Time is central to the philosophical DNA the blogs share with journalism: Both compulsively feature today's link, today's controversy, today's top books. This might seem like an obvious organizational principle, but it comes with great restrictions. Google, for instance, is largely oblivious to time: When you use Google, you're usually not looking for up-to-the-minute info, you're looking for authority and depth. (Try getting a useful stock quote directly from Google and you'll understand immediately.) Many of the bloggers that I follow comment on links that are time-sensitive on the scale of a year or two: Someone's rant on the latest XML spec revisions is just as relevant next week, though probably not nearly so relevant a decade from now. But because those links fall off the front door every few days, they effectively enter a de facto oblivion, where I have to hunt them down actively three weeks later when I'm looking around for useful assessments of XML. The beautiful thing about most information captured by the bloggers is that it has an extensive shelf life. The problem is that it's being featured on a rotating shelf.


But the bloggers needn't be anchored to the headline-news mentality. Think of them as less like a newspaper substitute and more a kind of guardian angel, hovering over your shoulder as you surf. (The Alexa software created by Brewster Kahle relied on a similar approach: He called it a "surf engine.") Punch up a URL and if Jason, or Andrew Sullivan, or Sopsy has an opinion about that page, you see their comments in a floating window alongside your main browser window.

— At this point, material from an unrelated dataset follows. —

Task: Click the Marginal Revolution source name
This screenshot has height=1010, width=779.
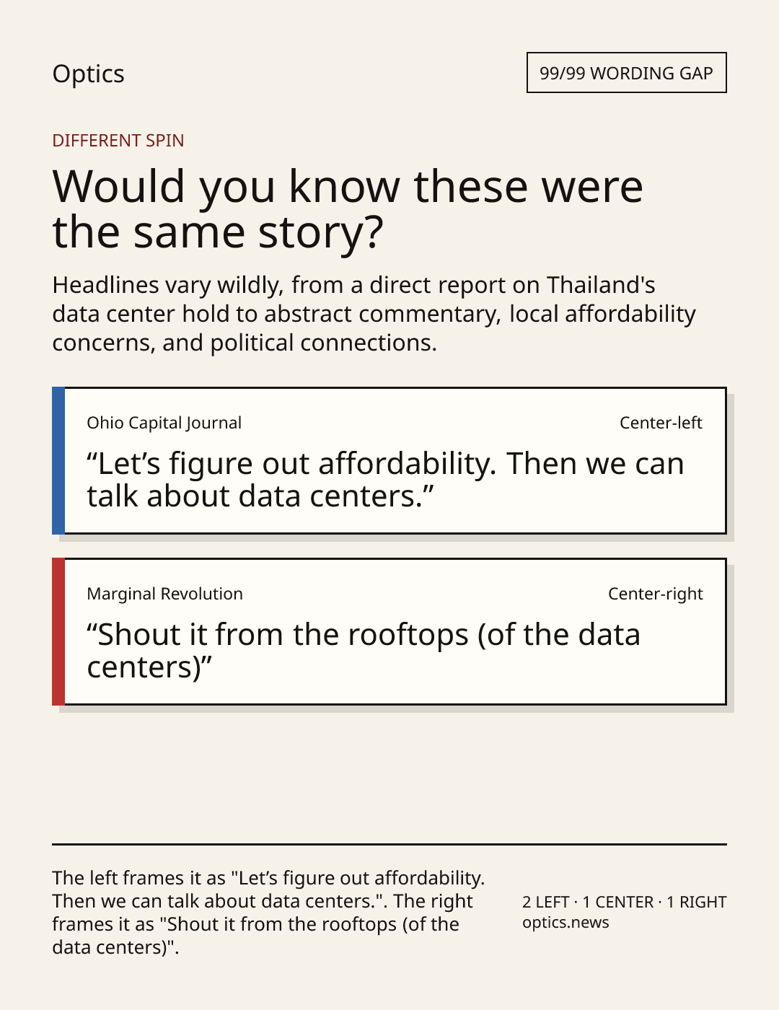Action: coord(164,594)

It's a simple enough trick: Sites like Blogdex are already tracking blog-borne references to different URLs. All your browser would have to do is send an additional request to a database of blogged URLs anytime you pulled up a page: If there's a match -- if one of the bloggers you're following has referenced the URL -- their comments get sent back to your machine and appear in the floating palette.

[interesting riff on collaborative filtering via blogs]

There are almost as many potential ways to manage that new flow of information as there are bloggers providing it. But to open up these new avenues, the bloggers are going to have to shed their dependence on the traditional journalistic models: Instead of going to today's blog the way you pick up today's paper, the bloggers should follow us around, providing context and commentary, supplementing our libraries and our memory. Many blogs out there possess the standards and intelligence of conventional journalism, but there are already too many of them to keep track of the way we subscribe to old-style magazines or habitually tune in to favorite TV networks. If the blogging population expands at the current rate, soon enough you'll be able to spend an entire day just reading the front doors of all your bookmarked blogs. Better to do away with the dependence on front doors, and let your favorite bloggers come to you.